A Swiftly Tilting Planet, published in 1978, sends Charles Wallace—now fifteen—through time to prevent a nuclear war. This book won the American Book Award and is considered by many readers to be the strongest entry in the series.
Many Waters, published in 1986, focuses on the twins Sandy and Dennys, who accidentally transport themselves to the time of Noah and the great flood.
An Acceptable Time, published in 1989, features Polly O'Keefe, the daughter of Meg and Calvin, who travels three thousand years into the past.
L'Engle also wrote numerous other novels exploring the Murry and O'Keefe families, creating an interconnected universe that spans generations.
The Adaptations
Hollywood took decades to bring A Wrinkle in Time to the screen, and the results were mixed.
A television film appeared in 2003, directed by John Kent Harrison. L'Engle reportedly disliked it, particularly the ways it simplified and altered her story.
A theatrical film directed by Ava DuVernay was released by Disney in 2018, with a budget of over one hundred million dollars. Oprah Winfrey played Mrs. Which, Reese Witherspoon played Mrs. Whatsit, and Mindy Kaling played Mrs. Who. The film featured a diverse cast and stunning visual effects but received mixed reviews. Critics praised its ambition and visual imagination while noting that the complex themes of the novel proved difficult to translate to screen.
Perhaps some books resist adaptation. The power of A Wrinkle in Time lies partly in what it asks readers to imagine—vast cosmic spaces, beings that exist beyond human perception, the interior experience of telepathic communion. These are easier to evoke in prose than to render in images.
Why It Endures
More than sixty years after its publication, A Wrinkle in Time continues to find new readers.
Part of its appeal is the character of Meg herself. She is not a chosen one, not a secret princess, not gifted with special powers. She is an awkward, angry, insecure girl who doesn't fit in and can't seem to do anything right. When she saves her brother and defeats a cosmic evil, she does it not through skill or destiny but through the simple, stubborn act of loving someone.
This is a radical message.
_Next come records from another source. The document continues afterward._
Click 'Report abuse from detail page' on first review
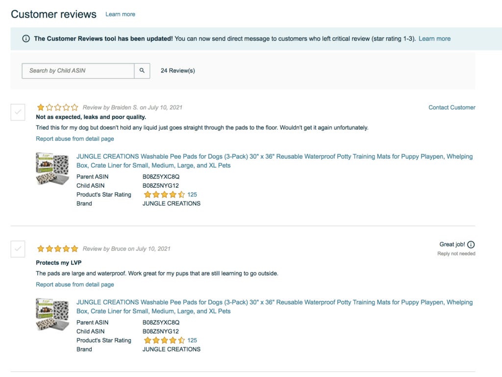The image size is (502, 377). pyautogui.click(x=74, y=139)
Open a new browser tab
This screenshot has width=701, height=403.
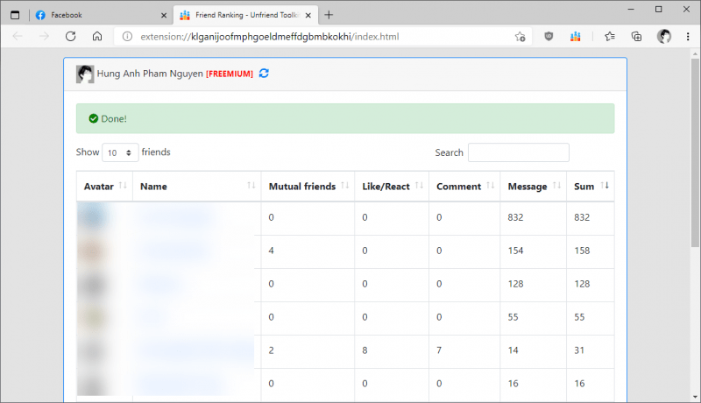click(x=329, y=15)
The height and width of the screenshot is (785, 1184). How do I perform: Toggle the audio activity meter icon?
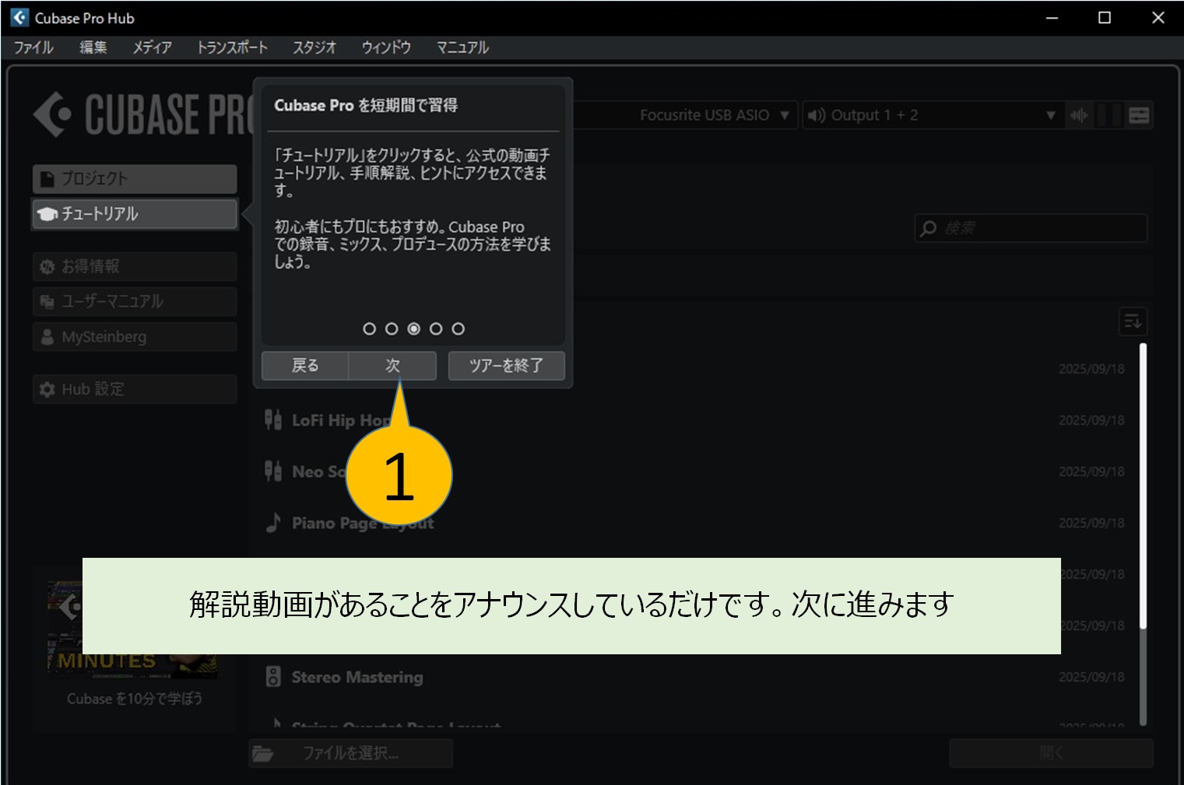(1079, 114)
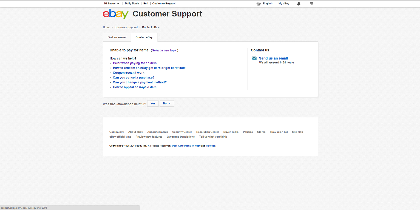Open Coupon doesn't work help link

tap(129, 73)
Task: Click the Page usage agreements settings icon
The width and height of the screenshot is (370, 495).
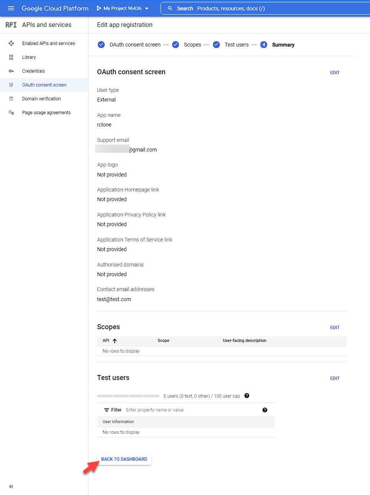Action: point(11,113)
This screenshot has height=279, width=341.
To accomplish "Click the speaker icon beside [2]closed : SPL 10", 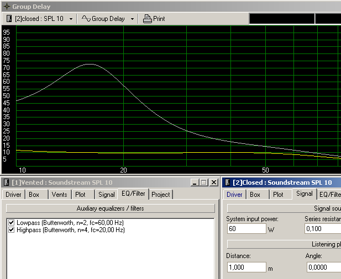I will pos(9,19).
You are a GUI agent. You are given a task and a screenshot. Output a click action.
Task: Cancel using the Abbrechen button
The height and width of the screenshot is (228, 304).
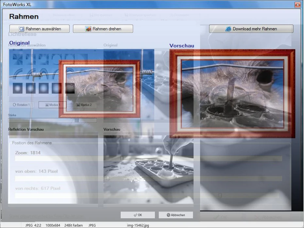pos(176,215)
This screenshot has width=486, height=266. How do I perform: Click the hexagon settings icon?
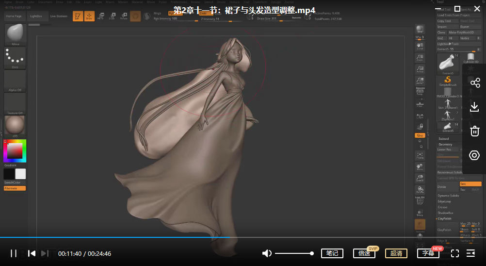point(474,155)
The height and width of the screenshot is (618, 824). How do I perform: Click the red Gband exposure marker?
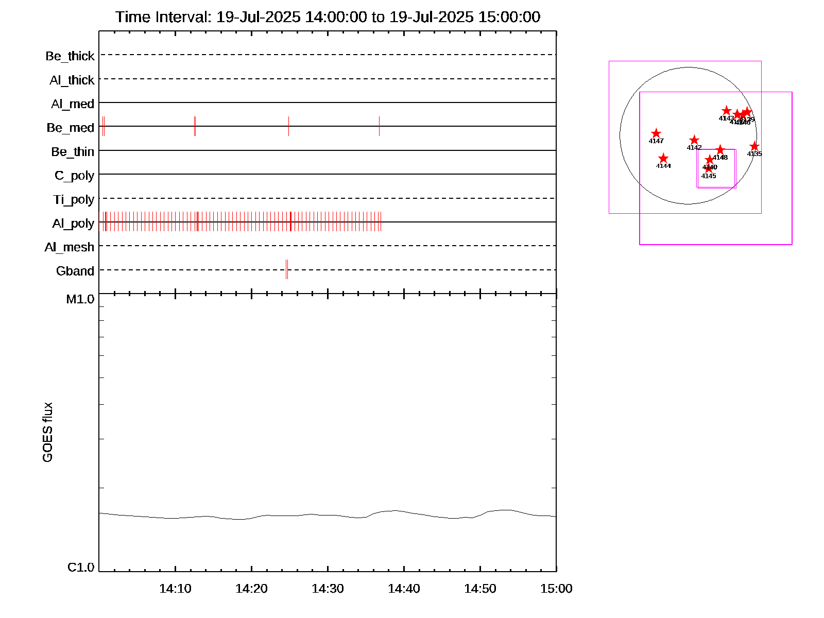pos(287,269)
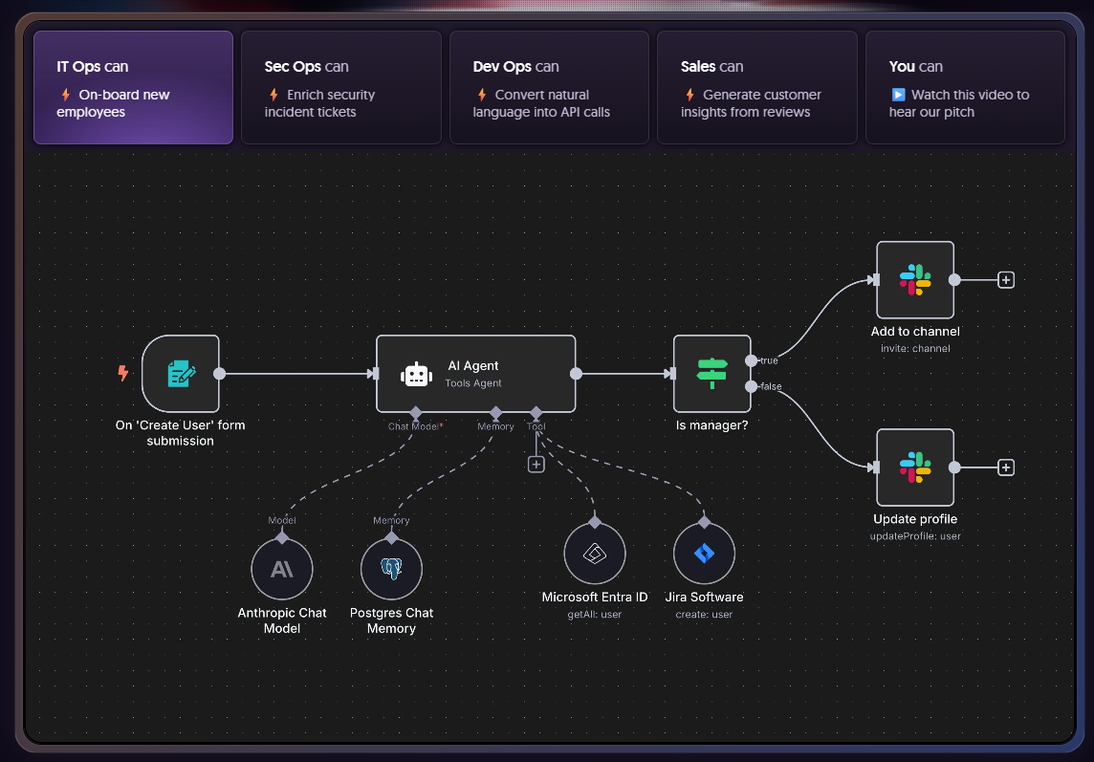
Task: Click plus button after 'Add to channel' node
Action: click(1005, 280)
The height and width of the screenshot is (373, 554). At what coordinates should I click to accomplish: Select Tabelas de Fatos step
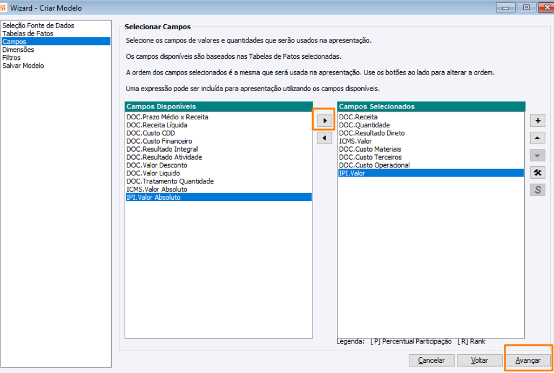(x=28, y=33)
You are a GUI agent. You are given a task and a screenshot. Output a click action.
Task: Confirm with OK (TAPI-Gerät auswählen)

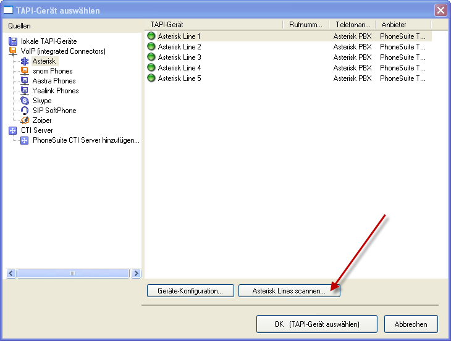(x=317, y=324)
It suggests that the most powerful force in the universe is available to everyone. You don't need to be brilliant like Charles Wallace or charismatic like Calvin or accomplished like Dr. Murry. You just need to be capable of love—and everyone is capable of love.
The book also speaks to anyone who has ever felt like an outsider. Meg's faults, which she sees as weaknesses, turn out to be exactly what she needs. Her stubbornness becomes persistence. Her anger becomes passion. Her refusal to accept easy answers becomes the skepticism that protects her from IT's seduction. The very things that make her different are the things that save the universe.
And then there is the vision of evil itself. IT is not a monster with claws and fangs. IT is conformity. IT is the erasure of difference. IT is the promise that life will be easier if you just stop thinking, stop choosing, stop being yourself. In 1962, this read as a critique of both Soviet totalitarianism and the gray flannel conformity of American corporate culture. Today, it resonates differently but perhaps even more powerfully—a warning about the seductive comfort of letting algorithms choose for you, letting feeds curate your reality, letting yourself dissolve into the frictionless sameness of a world optimized for engagement rather than meaning.
L'Engle wrote her psalm of praise to life, and life answered back. The book that no one wanted to publish became the book that millions of readers have needed. It arrives in childhood like a letter from the future, promising that being different is not a curse but a gift, that love is stronger than darkness, and that the universe—despite its terrors—is ultimately on the side of light.
Twenty-six publishers said no. They were wrong.